Les conditions de réussite (et les causes d'échec)

Les déploiements qui échouent partagent des symptômes connus : un paramétrage qui reproduit à l'identique l'ancien processus, des consultants qui maintiennent leurs fichiers personnels, un sponsor absent après la signature. À l'inverse, trois facteurs prédisent la réussite : un processus cible simplifié avant l'outillage, des « champions » internes par équipe, et des indicateurs de suivi d'adoption (taux de saisie des besoins, complétude des fiches) suivis pendant les six premiers mois au même titre que les indicateurs de production.

Un dernier point de vigilance réglementaire : si votre processus cible inclut du tri ou du scoring automatisé de candidatures, le règlement européen sur l'IA classe ces fonctions à haut risque et impose supervision humaine, transparence et documentation. Intégrez ces exigences au paramétrage dès le départ plutôt qu'en rattrapage.

En synthèse

Un ATS et un CRM réunis dans un seul système améliorent le processus de recrutement là où il se casse habituellement : entre le commercial et le recruteur, entre la shortlist et le retour client, entre le travail quotidien et le pilotage. La technologie est aujourd'hui mature chez plusieurs éditeurs de staffing ; la différence se joue dans la préparation (cartographie, nettoyage des données, simplification) et dans la discipline d'usage qui suit le déploiement. Pour objectiver la décision en amont, utilisez notre méthode de calcul du ROI ; pour structurer la donnée cible, voyez comment gérer candidats et clients dans une base unique.

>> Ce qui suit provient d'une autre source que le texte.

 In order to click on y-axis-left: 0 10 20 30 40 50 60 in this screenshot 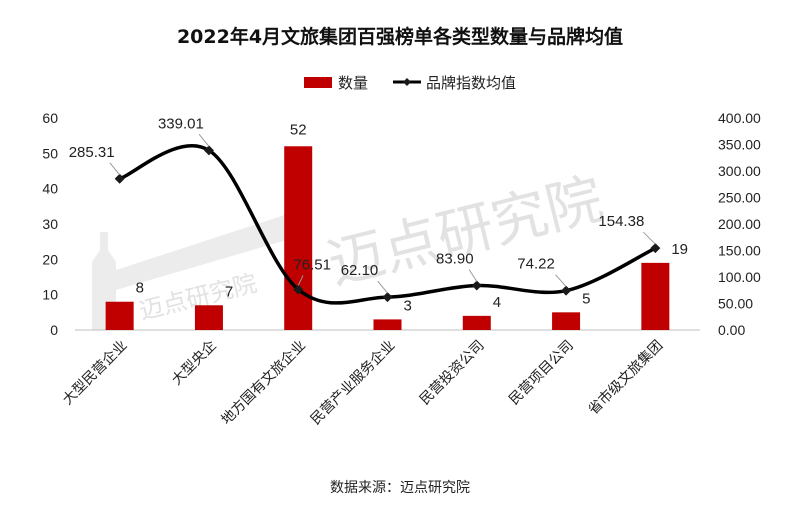, I will do `click(50, 224)`.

FAQ - questions fréquentes

Par quoi commencer pour améliorer son processus de recrutement ?

Par une cartographie du processus réel : étapes, acteurs, outils, points de perte d'information. Cette analyse, qui prend quelques jours, détermine si le problème relève de l'outillage, du processus lui-même ou de l'adoption, et évite d'acheter un logiciel pour résoudre un problème d'organisation.

Quels gains concrets apporte un ATS-CRM unifié sur le processus ?

Les gains les plus documentés : suppression des ressaisies entre outil commercial et outil de recrutement, délai de première présentation raccourci grâce au matching sur la base existante, traçabilité des retours clients, et reporting automatique sans consolidation manuelle.

Combien de temps dure la mise en place d'un système unifié ?

De six semaines à plusieurs mois selon la taille de la structure, la qualité des données à migrer et le nombre d'intégrations (paie, jobboards, signature électronique). La phase pilote sur une équipe restreinte avant généralisation est la pratique la plus sûre.

Faut-il adapter le processus à l'outil ou l'outil au processus ?

Les deux, dans cet ordre : simplifier d'abord le processus (supprimer les étapes sans valeur), puis paramétrer l'outil sur ce processus cible. Reproduire à l'identique un processus fragmenté dans un outil unifié est la première cause de déploiement décevant.

Comment mesurer que le processus s'est réellement amélioré ?

En comparant avant/après sur des indicateurs de processus : délai entre commande et première shortlist, taux de transformation shortlist-placement, temps administratif par placement, complétude des données. Les mesurer avant le déploiement est indispensable pour objectiver le progrès.